PNA-mediated Clamping PCR
We used the PNAClamp BRAF mutation detection kit (Panagene, Daejeon, Korea) to detect the BRAF V600E mutation. All reactions totaled 20 μL in volume and contained template DNA, primers, a PNA probe, and SYBR green PCR master mix. Real-time PCR reaction of PNA-clamping PCR was performed using a CFX96 real-time PCR system (Bio-Rad, Pleasanton, CA). PCR cycling conditions included a 5-minute hold at 94°C followed by 40 cycles of 30 seconds at 94°C, 20 seconds at 70°C, 30 seconds at 63°C, and 30 seconds at 72°C.
In this assay, the PNA probe and primers were separate oligonucleotides, and the PNA probe was located between forward and reverse primers in the template. Positive signals were detected by intercalation of SYBR green fluorescent dye. The PNA probe sequences, which are complementary to wild-type (V600), enhance preferential amplification of mutant sequences by competitively inhibiting amplification of wild-type sequences (Figure 1). PCR efficiency was determined by measuring the cycle threshold (CT) value. CT values for the control and mutation assays were obtained by observing the SYBR green amplification plots. The delta CT (ΔCT) value was calculated by subtracting the CT value of a tested sample from the standard CT value of a clamping control sample ([Standard CT] – [Sample CT] = ΔCT). The cutoff for a positive sample was ΔCT = 2.
Real-time PCR Using Anyplex BRAF V600E Real-time Detection System
The BRAF V600E mutation was also detected using the Anyplex BRAF V600E real-time detection system (Seegene, Seoul, Korea). For 1 reaction, the mixture contained 2 μL of ×10 BRAF Oligo Mix, 3 μL of 8-Mop (8-methoxypsoralen) solution to prevent carryover contamination, and 10 μL of Anyplex PCR master mix containing DNA polymerase, buffer, and deoxynucleoside triphosphates. The reaction tube was either inverted 5 times or quickly vortexed to mix materials. Fifteen microliters of the reaction mixture was dispensed into 0.2-mL PCR tubes. Five microliters of each sample's nucleic acid was added to the reaction mixture tube to bring the total reaction volume to 20 μL. Real-time PCR was performed on a CFX96 real-time PCR system or StepOne real-time PCR systems (Applied Biosystems, Carlsbad, CA) under the following conditions: hold for 15 minutes at 95°C, followed by 45 cycles of 30 seconds at 95°C and 30 seconds at 60°C.

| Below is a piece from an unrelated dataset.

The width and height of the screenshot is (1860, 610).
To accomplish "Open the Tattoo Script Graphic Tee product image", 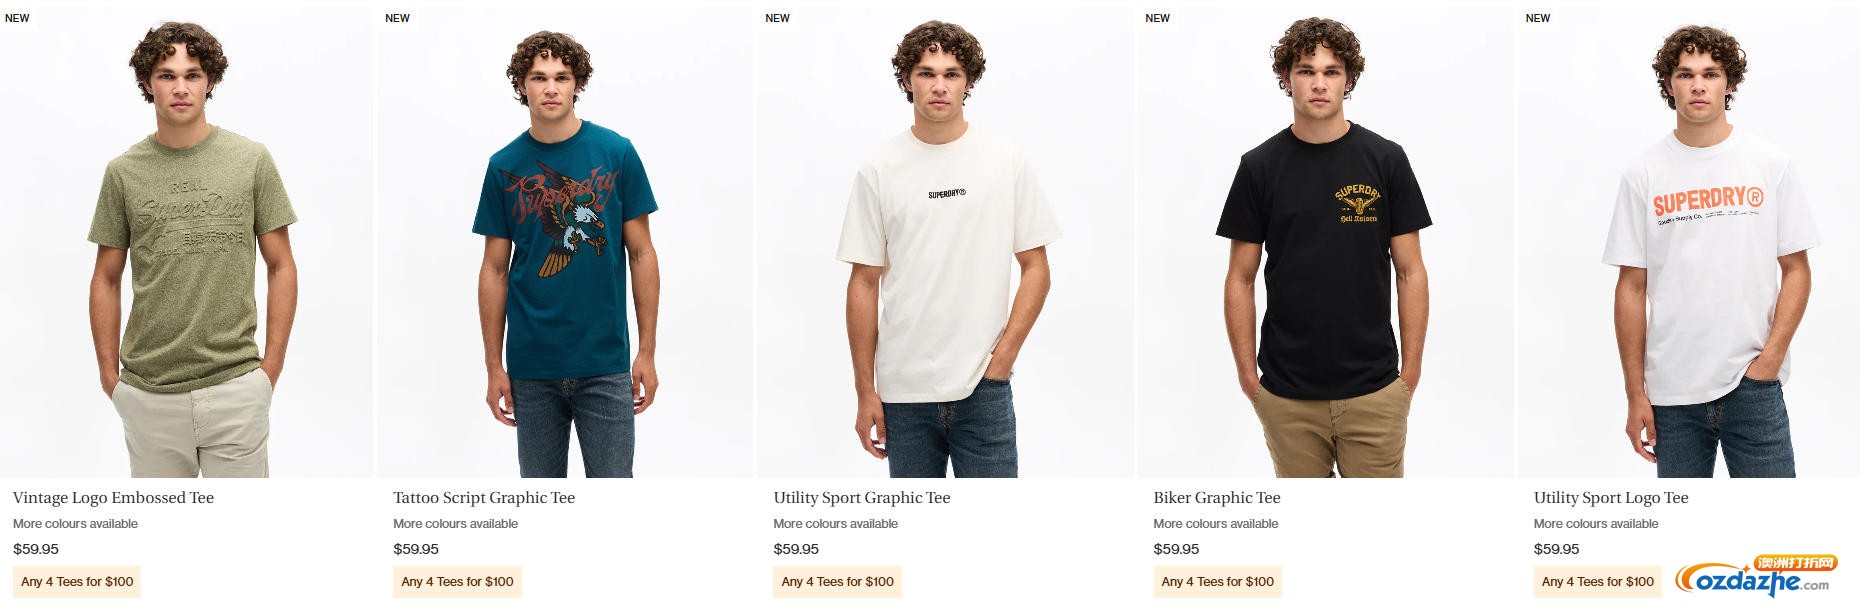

The CT in real-time PCR assay is defined as the number of cycles at which the fluorescent signal exceeds the threshold. A sample and internal control with a CT value below 40 were considered positive. Each run contained a positive control and negative control.
Pyrosequencing
Quantitative estimation of BRAF V600E mutants using pyrosequencing was performed as described previously. Briefly, PCR amplification was performed with a forward primer (5'-GAAGACCTCACAGTAAAAATAG-3') and a reverse primer (5'-biotin-ATAGCCTCAATTCTTAC-CATCC-3') on a PTC-200 thermal cycler (MJ Research, Waltham, MA). The pyrosequencing reaction was done with a sequencing primer (5'-biotin-ATAGCCTCAATTCTTAC-CATCC-3') on a Pyromark Q24 instrument (Qiagen). Pyrogram outputs were analyzed with the PyroMark Q24 software (Qiagen) to determine the percentage of mutant vs wild-type alleles according to relative peak height.
Statistics
The Student t test was used to analyze differences in mean age and mean tumor size between the BRAF V600E–positive and –negative groups. Differences in multifocality, extrathyroidal invasion, and lymph node metastasis were analyzed with a χ test. Differences in stage were analyzed with the Fisher exact test. Univariate and multivariate logistic regression analyses were performed to determine the association between BRAF V600E mutation and clinicopathologic features. SPSS version 12.0 (SPSS, Chicago, IL) was used for the statistical analysis.